**Source data:**
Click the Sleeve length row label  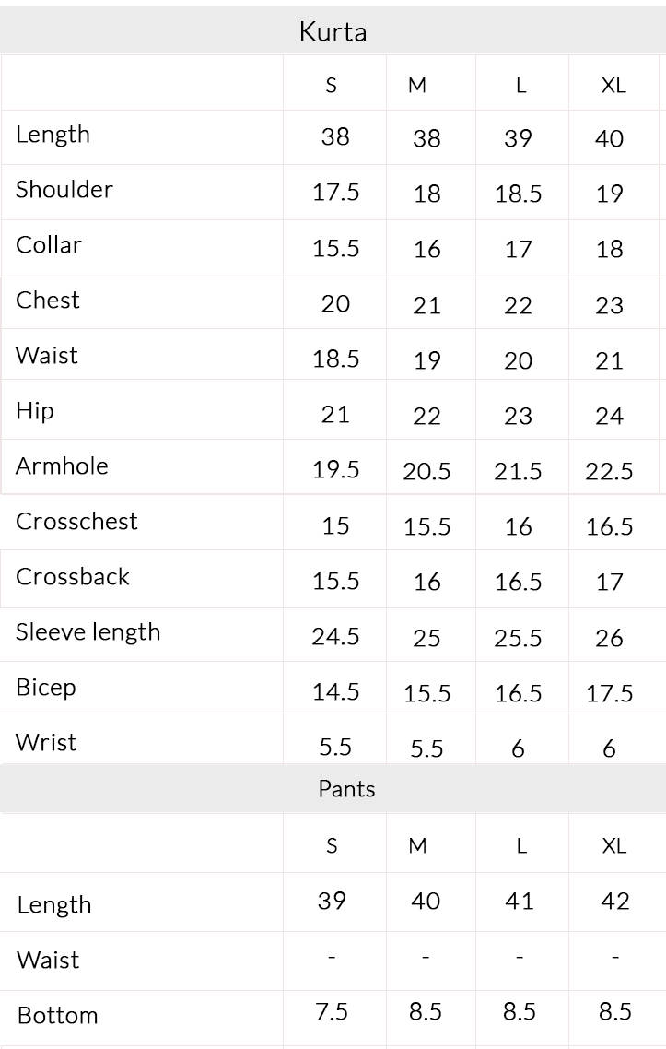click(88, 632)
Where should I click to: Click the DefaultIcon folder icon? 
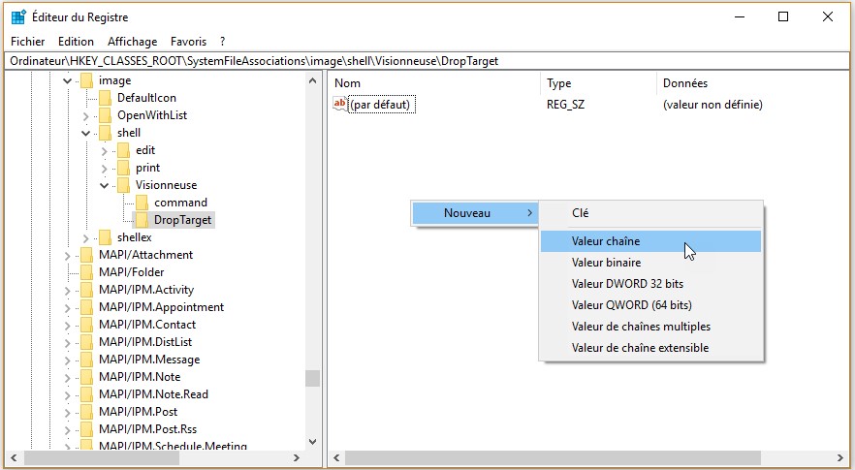point(105,98)
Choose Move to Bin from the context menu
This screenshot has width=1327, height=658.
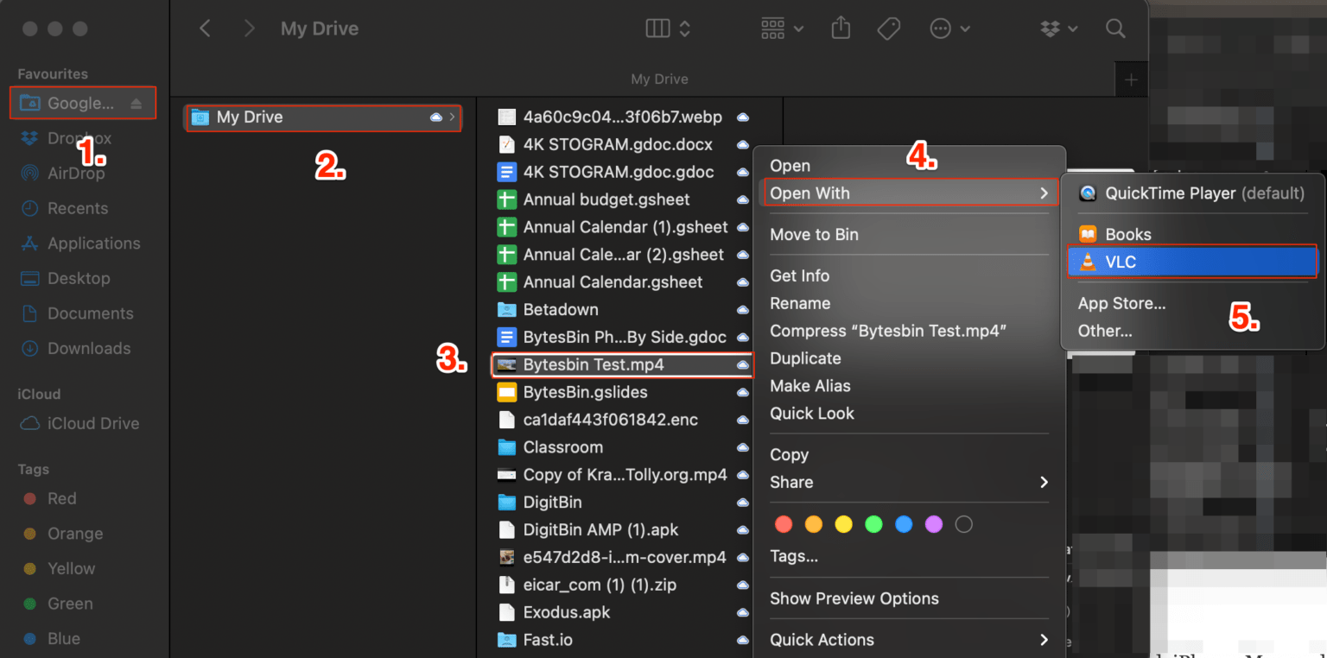tap(814, 234)
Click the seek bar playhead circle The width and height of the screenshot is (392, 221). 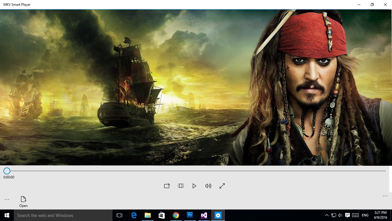coord(7,171)
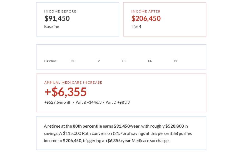This screenshot has height=153, width=246.
Task: Click the Part D +$83.3 detail
Action: click(118, 102)
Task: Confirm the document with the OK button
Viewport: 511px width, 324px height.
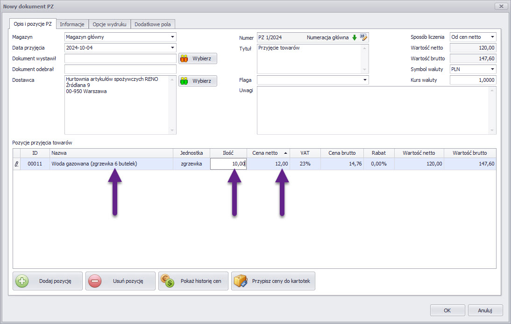Action: point(447,310)
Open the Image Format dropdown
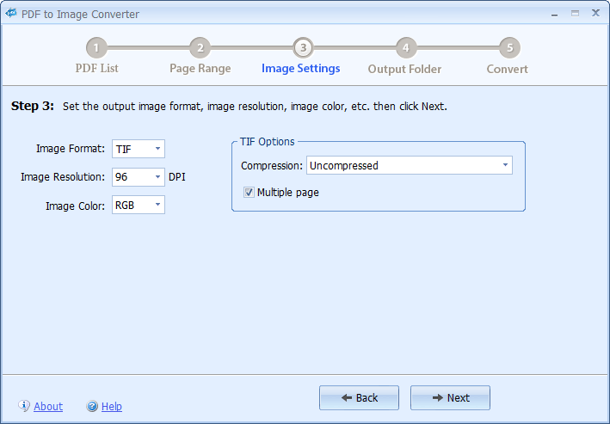Viewport: 610px width, 424px height. (x=157, y=149)
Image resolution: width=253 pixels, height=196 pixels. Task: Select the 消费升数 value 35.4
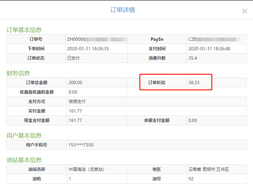[x=193, y=58]
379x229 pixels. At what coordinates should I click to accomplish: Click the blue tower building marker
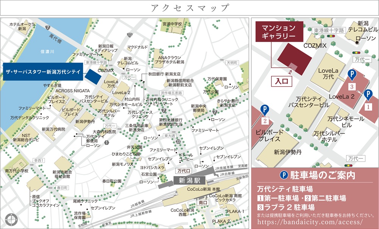pyautogui.click(x=93, y=75)
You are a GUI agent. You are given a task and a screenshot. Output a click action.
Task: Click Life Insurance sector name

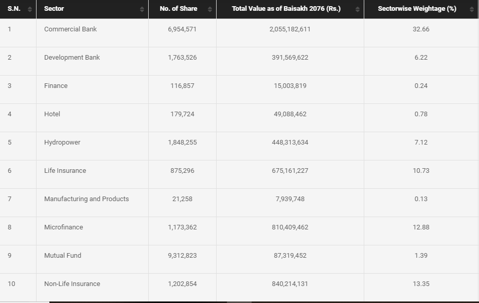point(65,170)
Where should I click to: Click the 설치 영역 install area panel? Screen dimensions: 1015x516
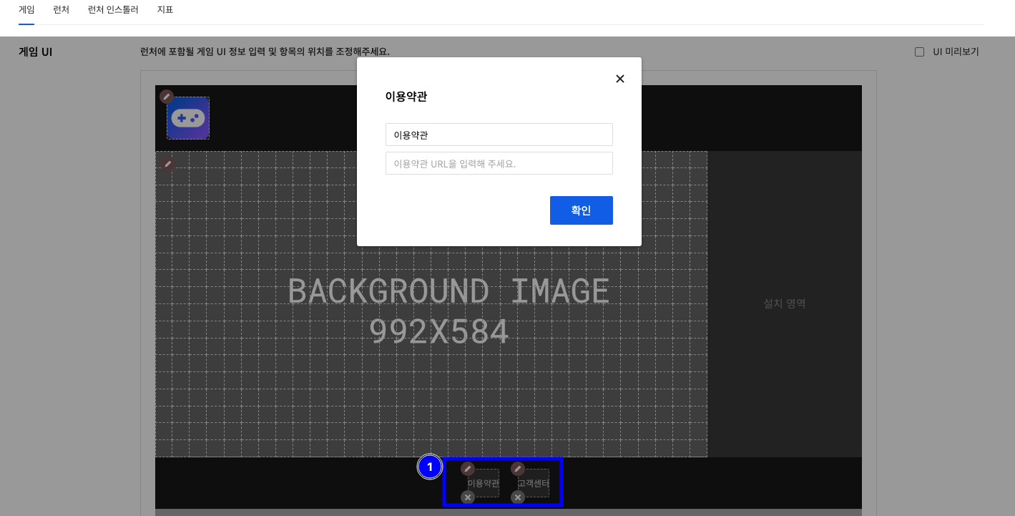tap(784, 303)
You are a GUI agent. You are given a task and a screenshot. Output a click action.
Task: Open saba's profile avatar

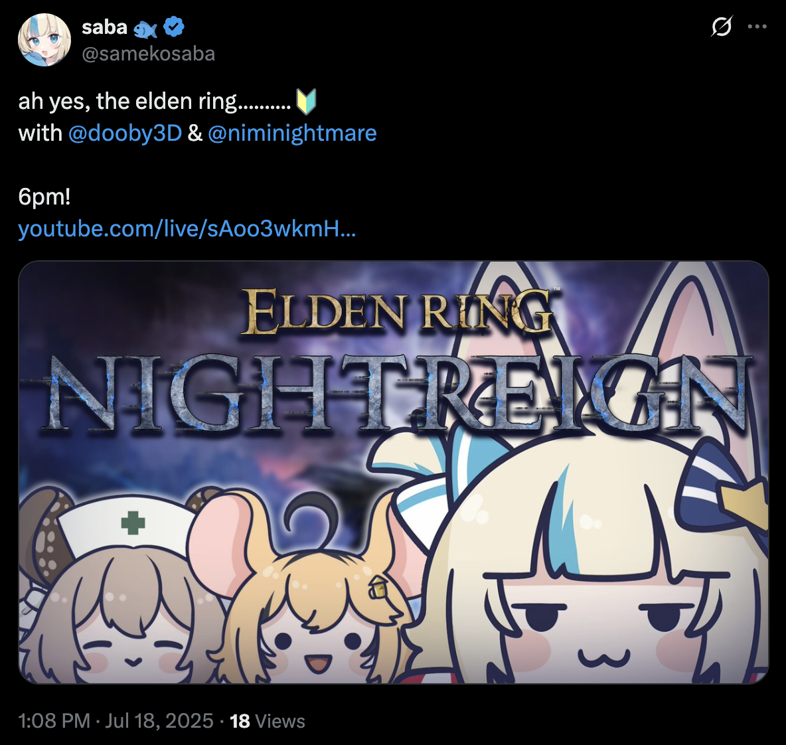click(44, 40)
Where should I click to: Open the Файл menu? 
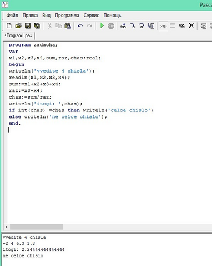point(12,16)
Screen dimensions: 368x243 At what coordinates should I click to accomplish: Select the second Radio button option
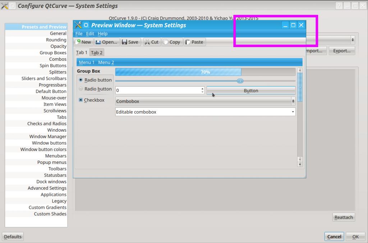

**What the task requires:** Return, exactly and without extra lines, everything from the line with "Open the Image Format dropdown" through the last line of the material above, both included. Pictures must be dropped.

**Exercise result:**
Open the Image Format dropdown
Viewport: 610px width, 424px height. (x=157, y=149)
Image resolution: width=253 pixels, height=196 pixels. Task: Select the 消费升数 value 35.4
[x=193, y=58]
379x229 pixels. At what coordinates should I click to accomplish: Click the blue tower building marker
pyautogui.click(x=93, y=75)
You are a GUI agent. You are given a task and a screenshot. Output a click action.
Task: Click Life Insurance sector name

point(65,170)
Where should I click to: Click the 설치 영역 install area panel? Screen dimensions: 1015x516
tap(784, 303)
You are a GUI agent. You are given a task and a screenshot. Output a click action.
Task: Open saba's profile avatar

click(44, 40)
Where should I click to: Open the Файл menu? 
point(12,16)
Screen dimensions: 368x243 At what coordinates should I click to accomplish: Select the second Radio button option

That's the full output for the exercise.